If you are currently worth more than $5,000,000 and you plan to die this year, your estate will incur a flat tax of 35% of all amounts exceeding $5,000,000 before it can be passed to your children.

The law currently in effect states, if you do not die until 2013 and your estate exceeds $1,000,000, your estate will incur a progressive tax rate from 45% to 55% of all amounts exceeding $1,000,000 before it can be passed to your children.

Is it true I can give away $10,000 dollars without penalty?

It all depends upon what penalty you seek to avoid, and the $10,000 amount is outdated, anyway. This question looks to several different areas of law that I hope to clarify here. The $10,000 amount was originally based on gift tax law.
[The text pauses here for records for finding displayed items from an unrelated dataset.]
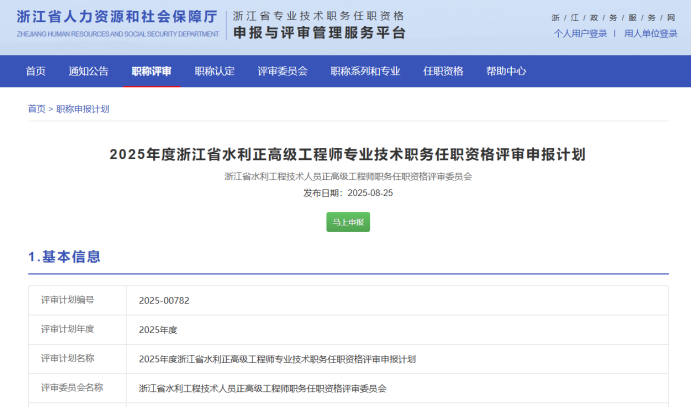
Task: Open 职称认定 navigation menu item
Action: pyautogui.click(x=214, y=71)
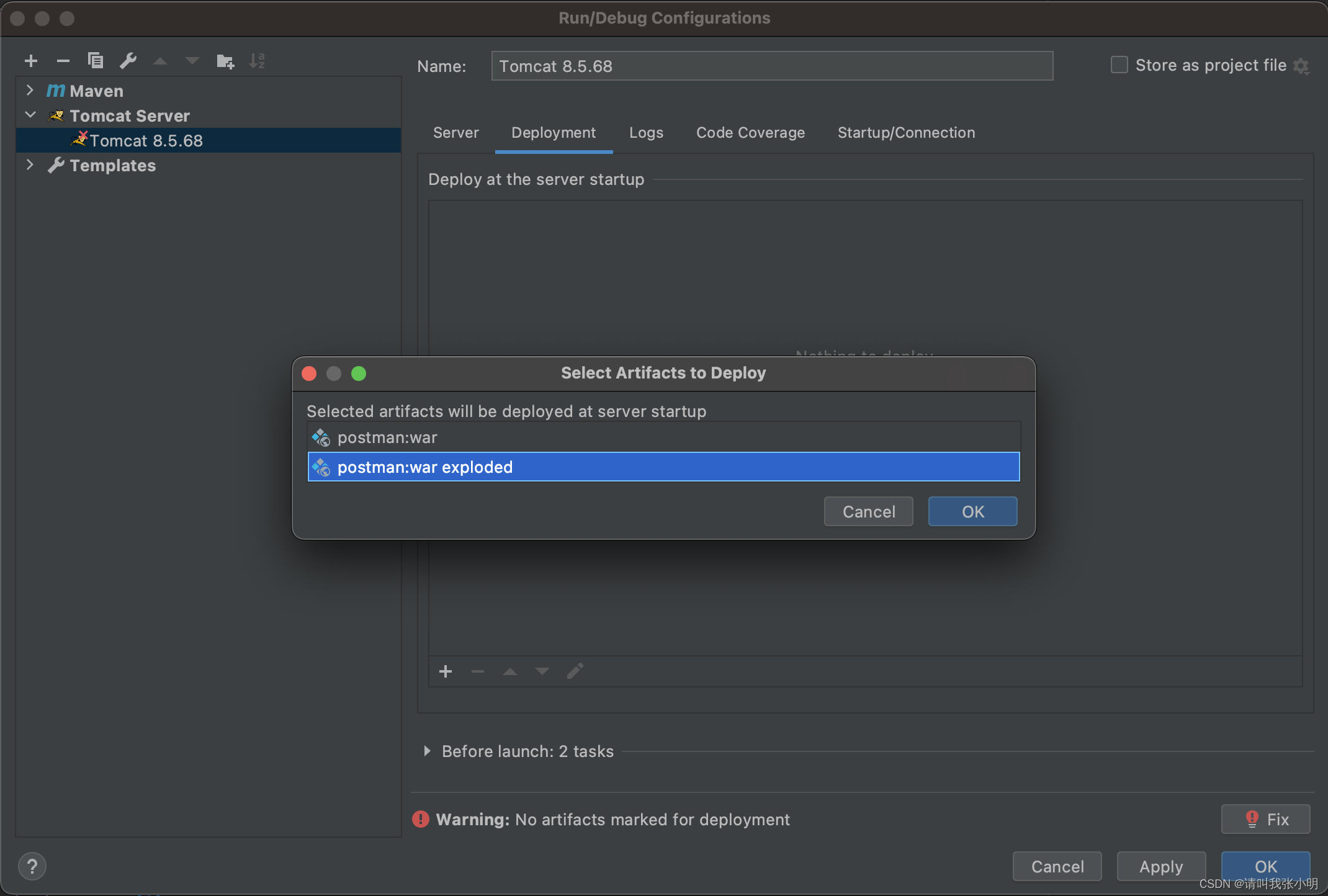Click the copy configuration icon
Screen dimensions: 1328x896
pyautogui.click(x=96, y=61)
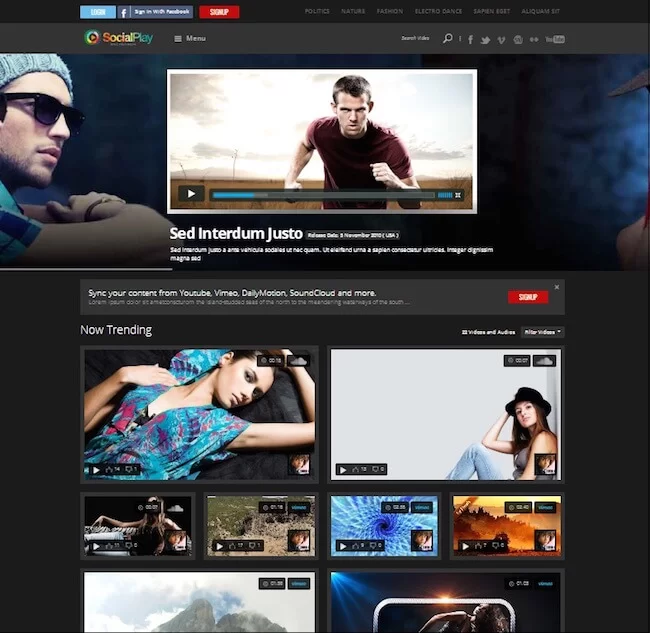Viewport: 650px width, 633px height.
Task: Expand the Filter Videos dropdown
Action: point(543,332)
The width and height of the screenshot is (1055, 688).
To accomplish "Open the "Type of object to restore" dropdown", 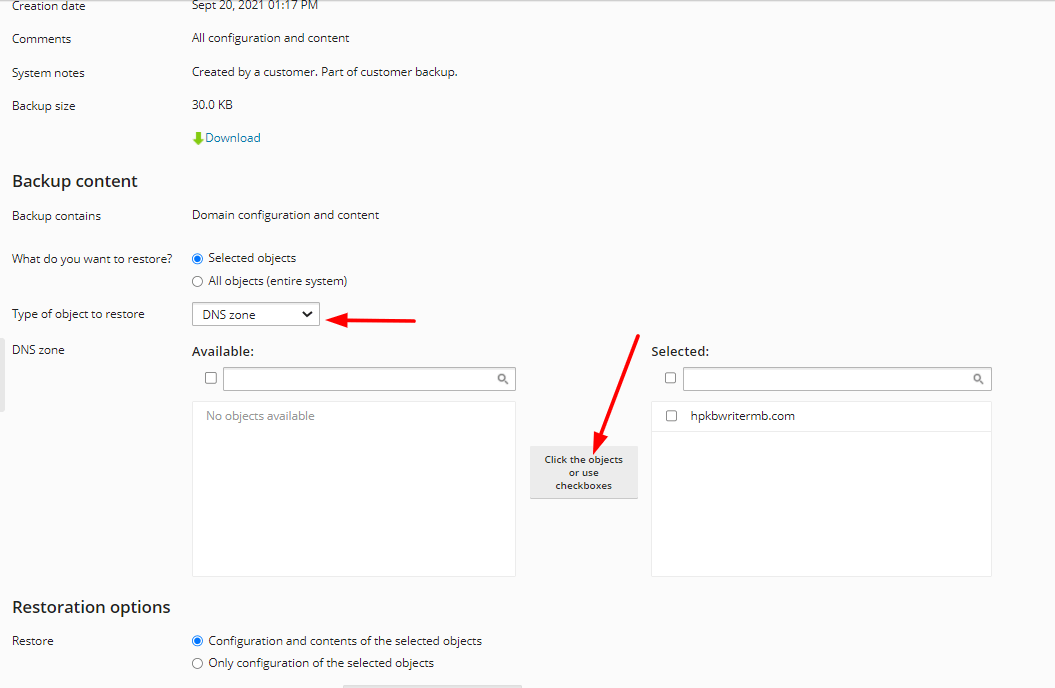I will pyautogui.click(x=255, y=313).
This amount has been inflation adjusted since 2001, so the current annual gift tax exclusion is $13,000. The Internal Revenue Code states any person can give any other person $13,000 on an annual basis and the gift does not have to be reported by either the donor or the recipient. The Code states that any amount in excess of the exclusion amount must be reported by the donor on a Form 709 Reporting of Gifts and will lower the donor’s Unified Credit. Once the donor has given away more than his or her Unified Credit (currently $5,000,000), the donor has to pay gift taxes.

However, the above amount is a gift tax exclusion, so it does not consider effects if you are applying for need-based governmental benefits, e.g., Medicaid. Under the Deficit Reduction Act of 2005, Congress imposes a penalty on any uncompensated transfer made within the previous five years by a person applying for Medicaid. The penalty is imposed on all transfers, regardless of the amount, if there is not any corresponding consideration received. So, if you are looking to qualify for governmental assistance, you should not just give money away, but you should contact an elderlaw attorney to set up a plan to qualify for assistance.